» **What to produce**
Reproduce every line of the records below word for word, leaving out the pictures.

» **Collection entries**
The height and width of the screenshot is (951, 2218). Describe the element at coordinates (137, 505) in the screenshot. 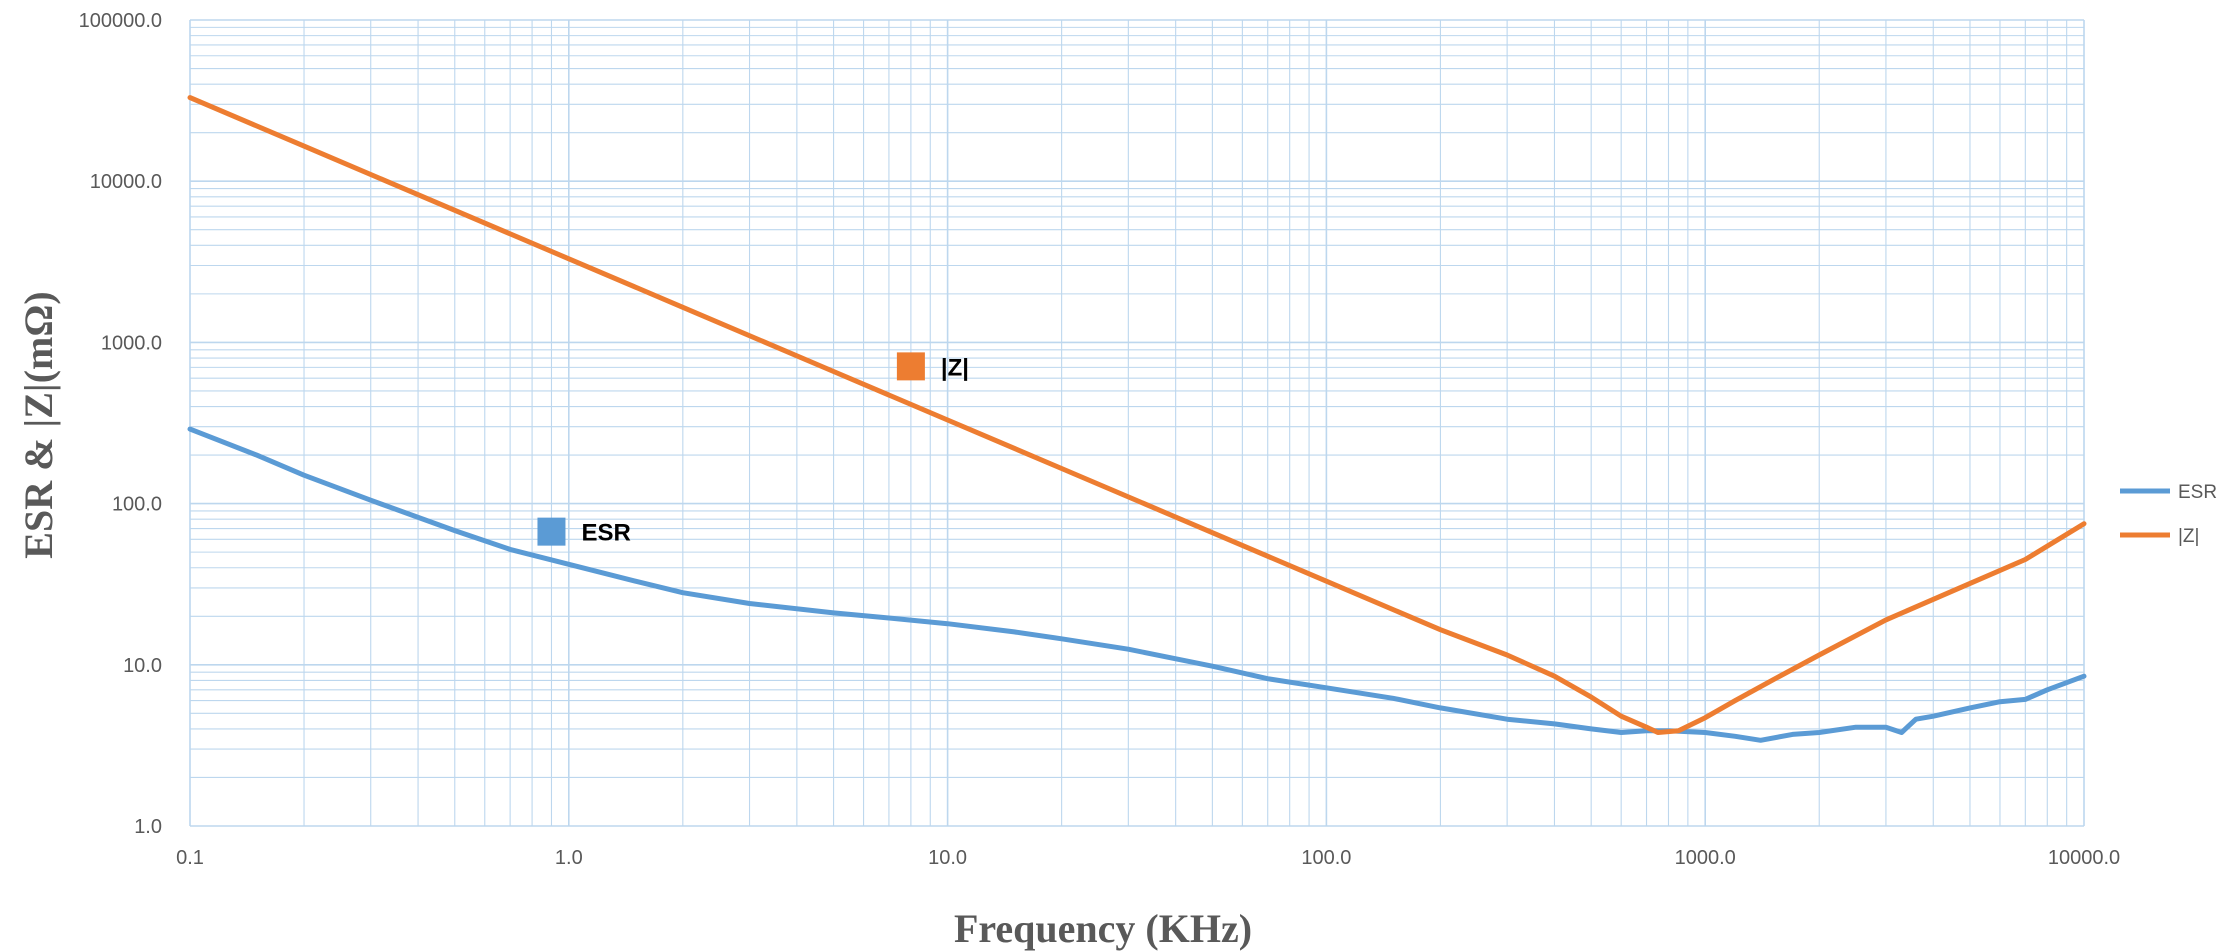

I see `y-tick-label: 100.0` at that location.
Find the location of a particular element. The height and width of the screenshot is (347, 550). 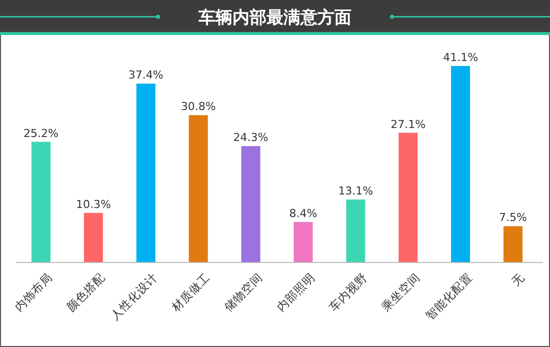

x-tick-label: 乘坐空间 is located at coordinates (400, 292).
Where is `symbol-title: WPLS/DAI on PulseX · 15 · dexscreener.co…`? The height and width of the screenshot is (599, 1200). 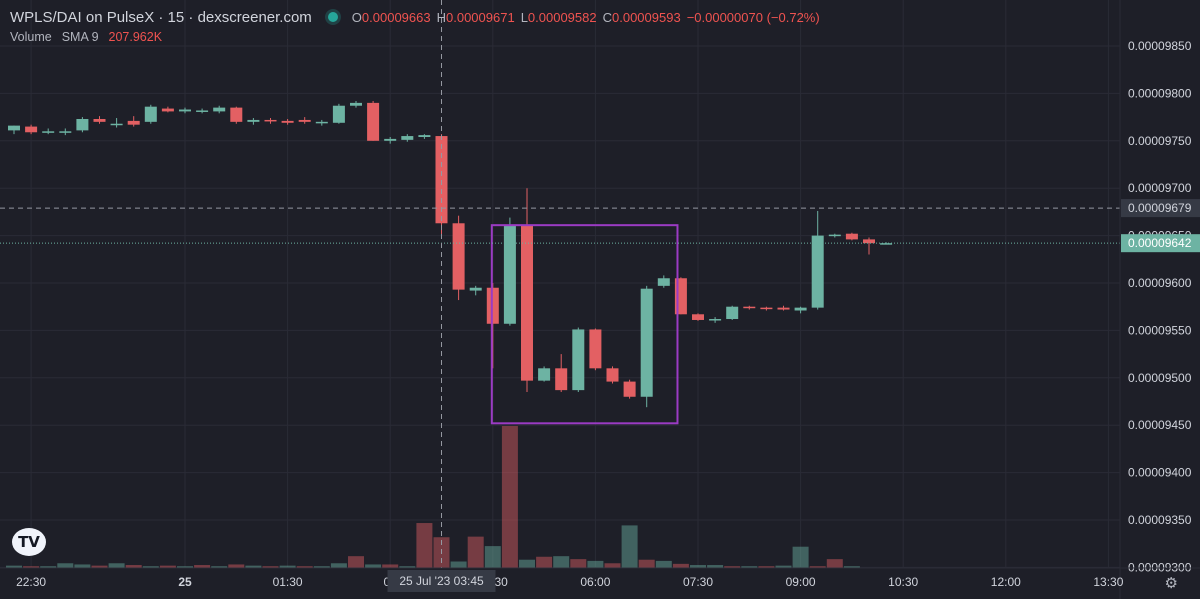
symbol-title: WPLS/DAI on PulseX · 15 · dexscreener.co… is located at coordinates (161, 17).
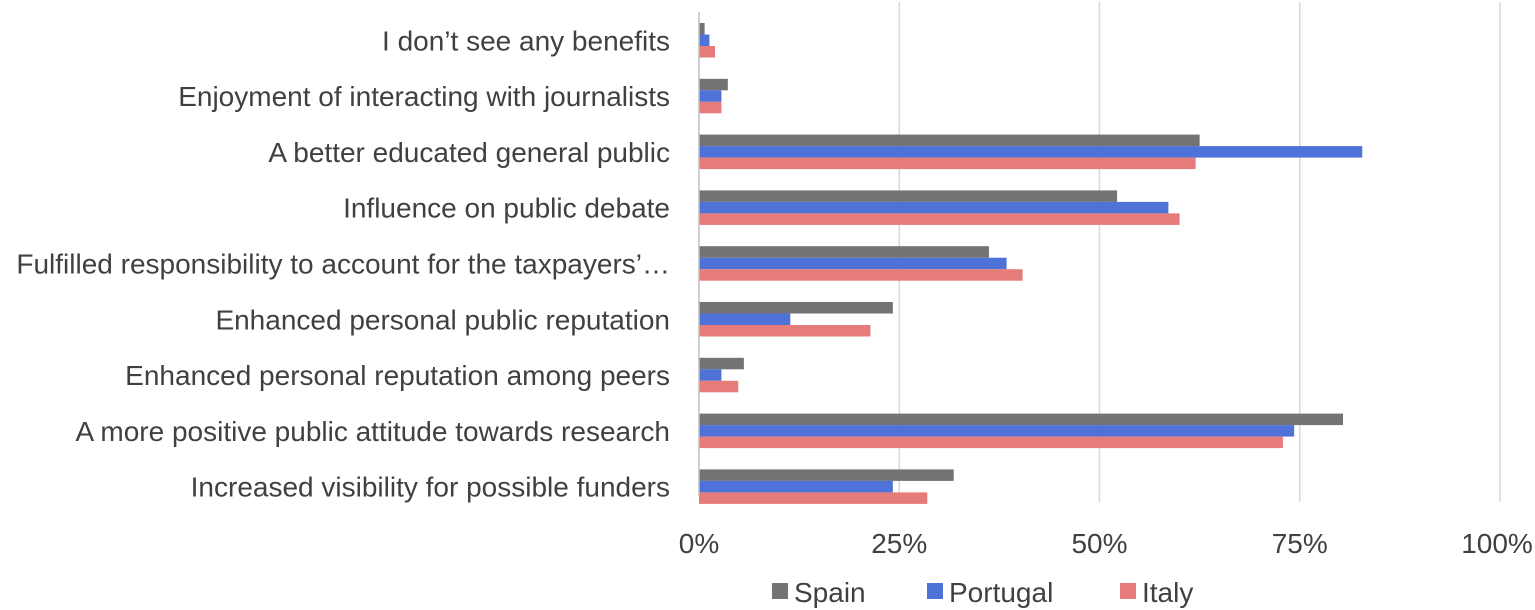  I want to click on legend: Spain Portugal Italy, so click(982, 592).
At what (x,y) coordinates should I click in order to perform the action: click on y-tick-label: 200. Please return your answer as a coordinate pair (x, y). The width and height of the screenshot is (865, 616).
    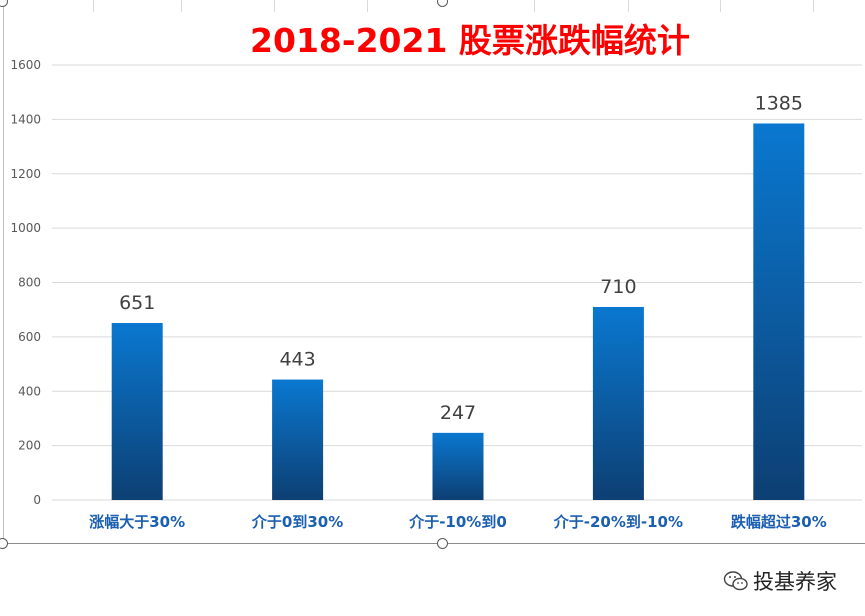
    Looking at the image, I should click on (30, 446).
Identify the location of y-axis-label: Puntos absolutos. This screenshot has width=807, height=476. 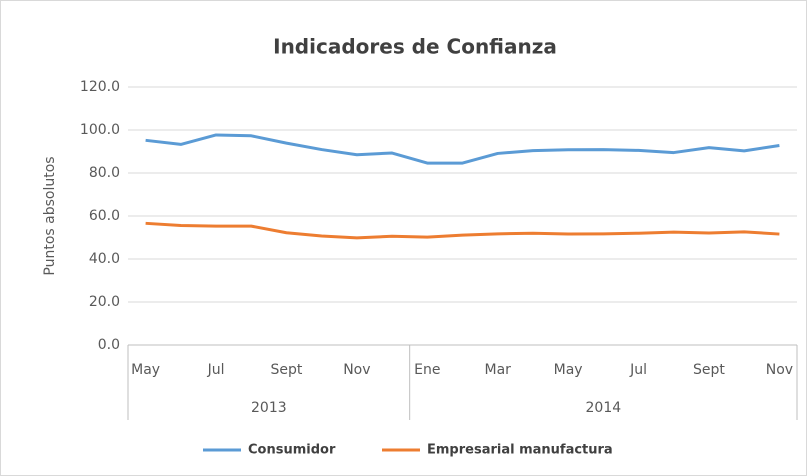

» **Exercise solution**
The height and width of the screenshot is (951, 2218). Describe the element at coordinates (137, 505) in the screenshot. 

I see `y-tick-label: 100.0` at that location.
Find the location of a particular element. The height and width of the screenshot is (347, 550). 

x-tick-label: 乘坐空间 is located at coordinates (400, 292).
Where is `symbol-title: WPLS/DAI on PulseX · 15 · dexscreener.co…`? The height and width of the screenshot is (599, 1200). 
symbol-title: WPLS/DAI on PulseX · 15 · dexscreener.co… is located at coordinates (161, 17).
  I want to click on legend: Spain Portugal Italy, so click(982, 592).
At what (x,y) coordinates should I click in order to perform the action: click on y-tick-label: 200. Please return your answer as a coordinate pair (x, y). The width and height of the screenshot is (865, 616).
    Looking at the image, I should click on (30, 446).
Identify the location of y-axis-label: Puntos absolutos. This screenshot has width=807, height=476. 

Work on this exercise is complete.